GIVEN EXERCISE
Quote the listing below verbatim, from the line containing "Select rectangle annotation" through the end of the listing, with both ends included. Leave the pictures out of your answer.

DATA LINES
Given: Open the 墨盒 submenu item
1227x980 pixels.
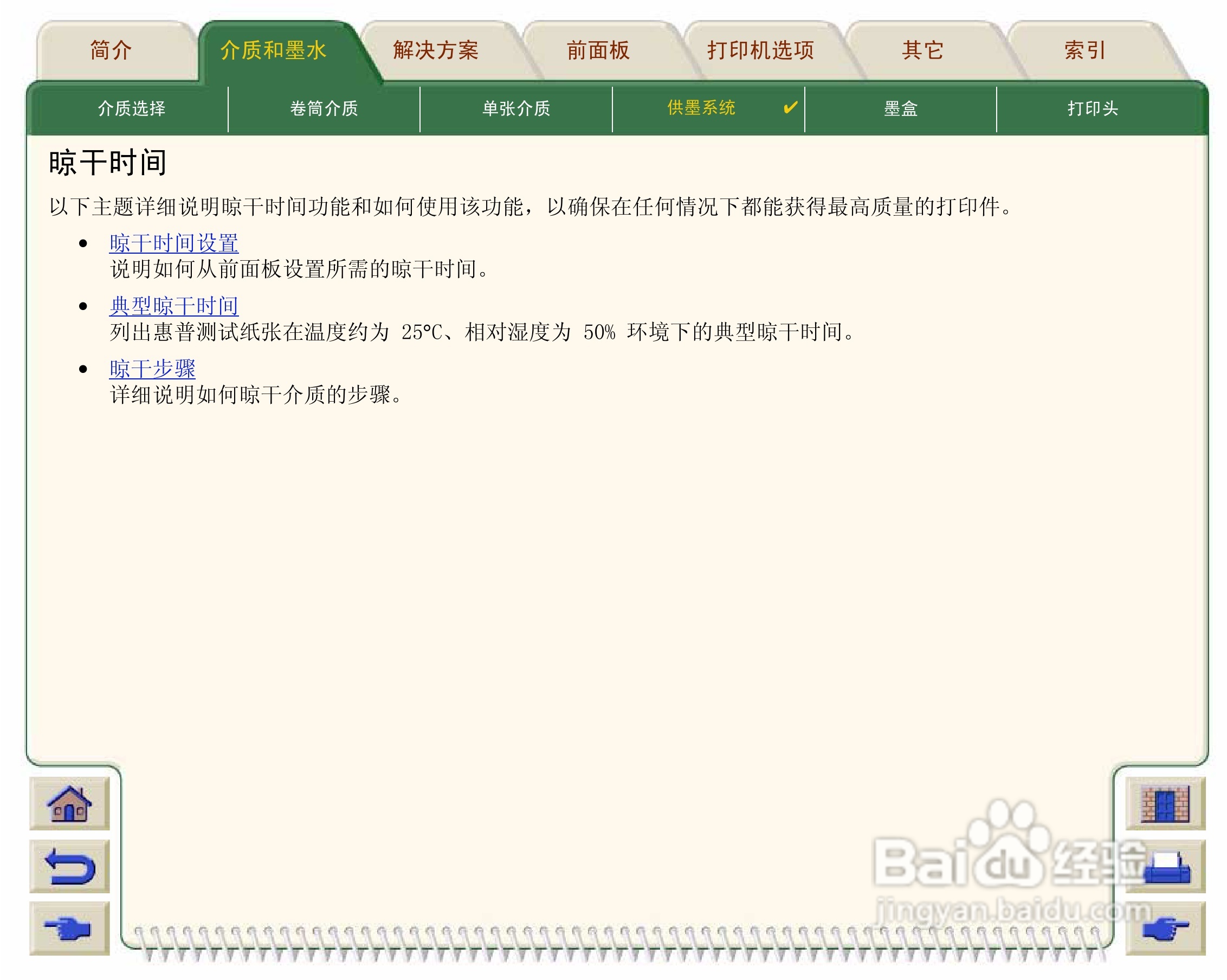Looking at the screenshot, I should click(900, 108).
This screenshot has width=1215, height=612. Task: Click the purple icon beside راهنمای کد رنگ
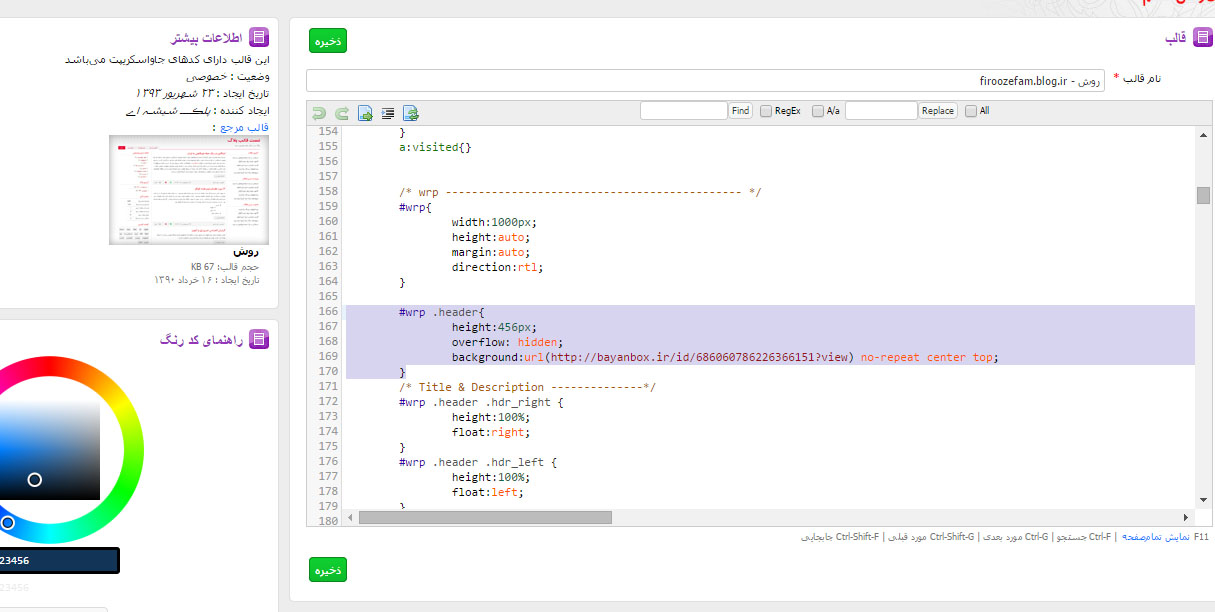point(259,340)
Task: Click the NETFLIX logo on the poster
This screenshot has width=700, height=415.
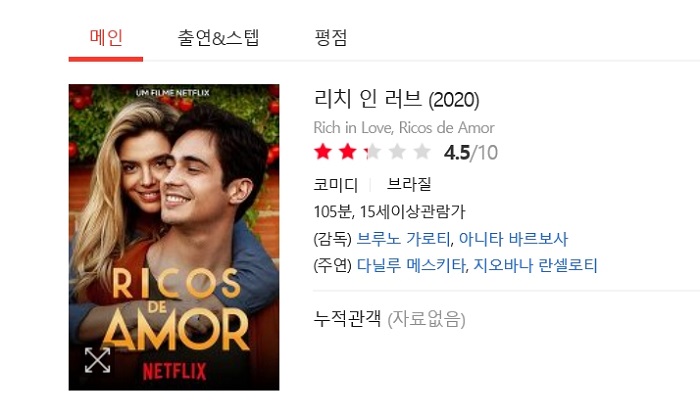Action: 175,371
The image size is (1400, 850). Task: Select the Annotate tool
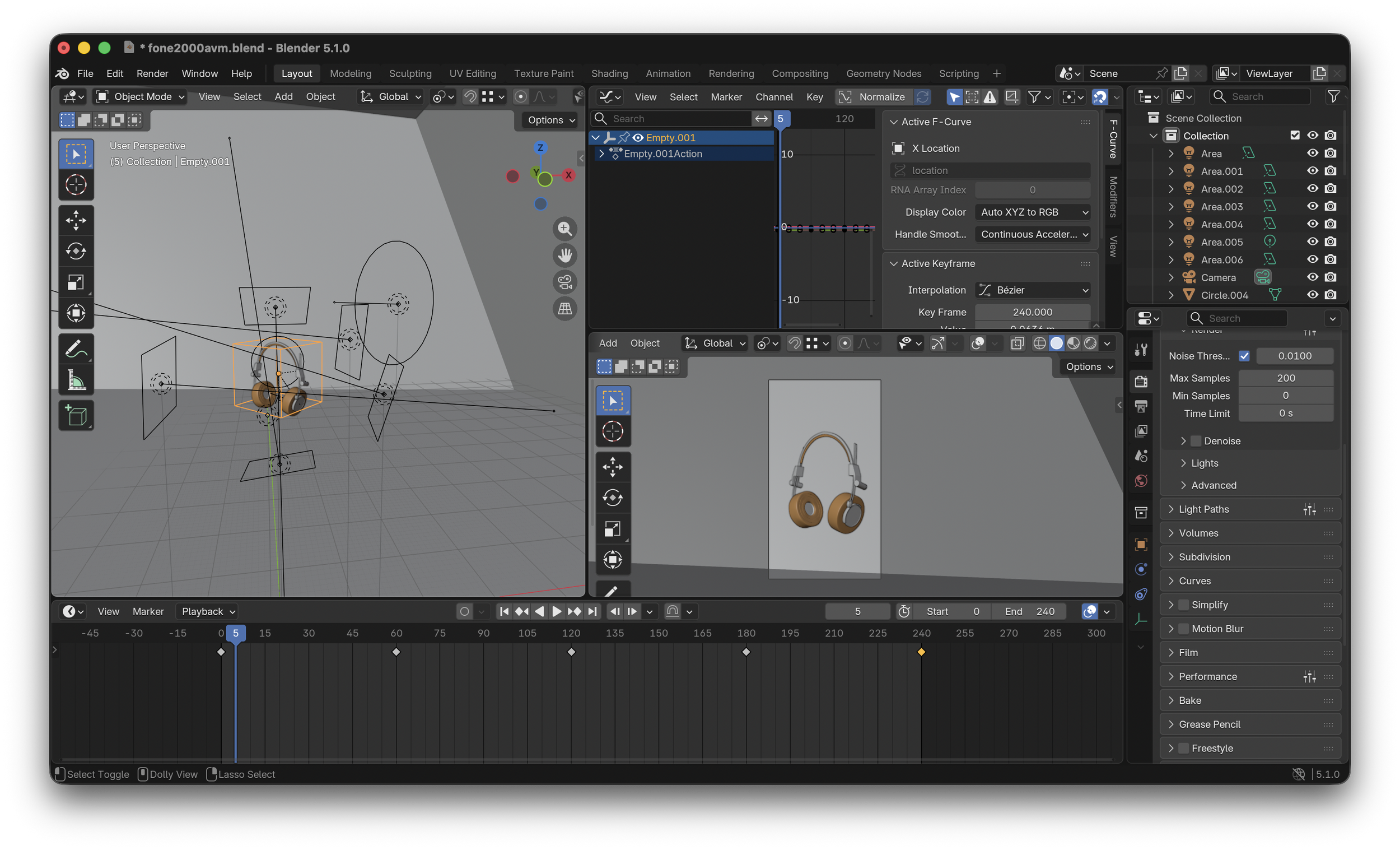tap(76, 349)
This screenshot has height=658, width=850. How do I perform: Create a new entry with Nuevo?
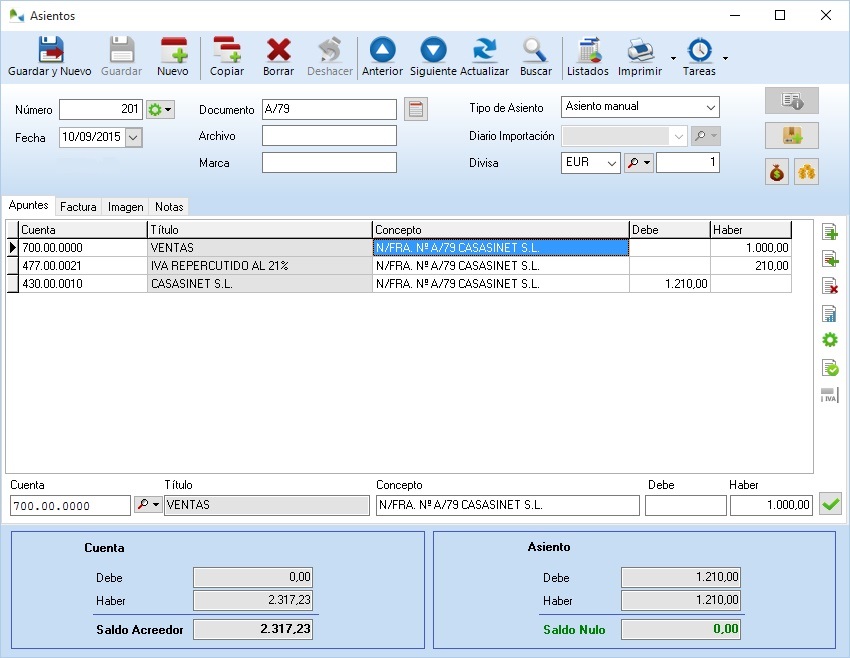pyautogui.click(x=173, y=57)
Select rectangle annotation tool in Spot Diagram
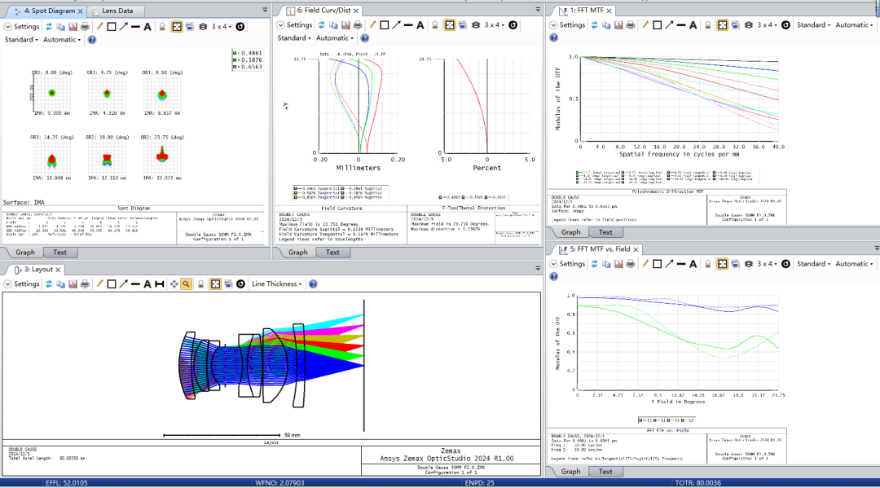 pyautogui.click(x=111, y=24)
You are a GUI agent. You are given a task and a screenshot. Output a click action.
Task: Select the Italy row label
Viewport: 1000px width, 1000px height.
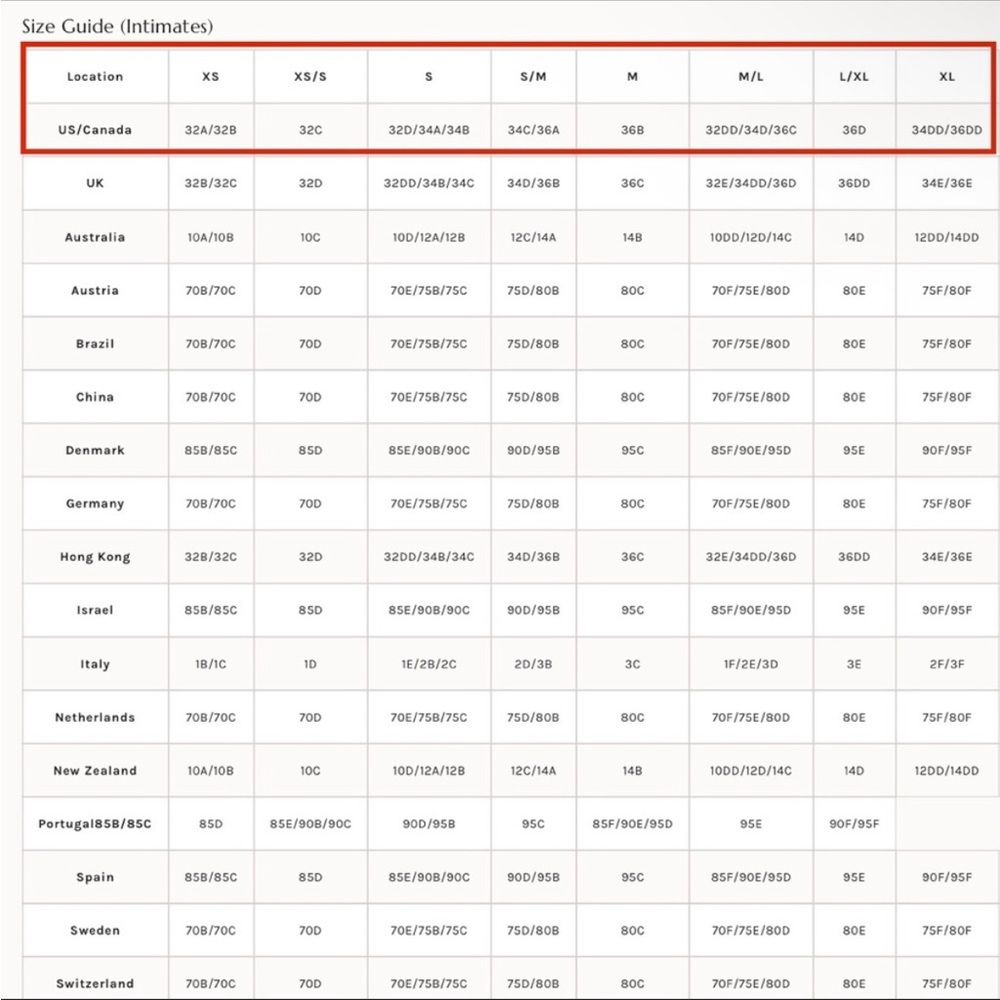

EXERCISE SOLUTION
Select rectangle annotation tool in Spot Diagram
 pyautogui.click(x=111, y=24)
You are a GUI agent. You are given a task and a screenshot. Output a click action.
Task: Select the Italy row label
Viewport: 1000px width, 1000px height.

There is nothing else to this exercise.